Monday, 11 May 2009

Outliers - Understanding our potential

An outlying book

I would not offer further analysis to the fact that it took me 5 days to finish a 154-page book and soon after I finished reading that I thumbed through a 299-page book in less than two days.

I had heard of The Tipping Point [1] and Blink [2] but the hype surrounding the publication of the books and the ideas in it left me thinking they were quick-buck books given advertisement oxygen that would soon run out.

In fact, I did not know of the author Malcolm Gladwell [3] until just about 3 weeks ago when he appeared on a news programme to talk about his new book Outliers [4] and espoused the view that the prevalence of air crashes with Korean pilots was one of cultural significance rather than pilot expertise.

Power-Distance in the cockpit

That seemed an absurd generalisation to make but there was empirical data to buttress the points being made and this lead to the Geert Hofstede Cultural Dimensions Index [5] and the consequence of a high Power-Distance Index on communication in the cockpit.

Apparently, because of the paternalistic nature of Korean society the First Officer always deferred to the Captain and even in danger situations the conversation was always mitigated never direct, however the Captain in his position would just give an order and expect it to be obeyed.

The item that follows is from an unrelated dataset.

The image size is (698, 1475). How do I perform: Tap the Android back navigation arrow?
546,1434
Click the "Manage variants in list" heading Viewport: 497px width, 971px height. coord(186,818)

The cockpit is hardly the place where honest and direct communication should be lacking, in fact, there are too many cases of where communication breakdown in the cockpit has been the cause of crashes and it suggests that where the First Officer is flying the plane there is probably a higher level of safety than the other way round.

Essential new thinking

Outliers was quite a good read and it covered a lot of ground as to how the subtext we read about successful people hardly reads like the reality behind their successes.

Obviously, there are many learned scholars who would view some of these analogies and allegories as over-simplification, but then, just because there are elaborate studies of certain human factors for success does not mean that the accepted norms are the embodiment of the complete truth.

I would hear Malcolm Gladwell out first because he breaks down complex characteristics and phenomena into manageable chunks and I can see where commonsense thrives over convoluted preserve of the elite.

The winners of the 2005 Nobel Prize for Medicine had to go against the accepted grain of knowledge in finding out that bacteria (helicobacter pylori [6]) can grow in the stomach and duodenum which causing ulcers and cancers – to think certain cancers could be cured by antibiotics – I am open to new thinking and Mr. Gladwell opens new avenues of interesting analysis, though one should not swallow it all.

Physical maturity over real ability

Malcolm Gladwell is not an anthropologist nor do I think he is a sociologist, but he gets you thinking and he puts together patterns and consequences from how the time of birth in the calendar and the selection processes based on the school calendar year is based on physical maturity rather than ability at childhood, going on to create sport professionals later on in life.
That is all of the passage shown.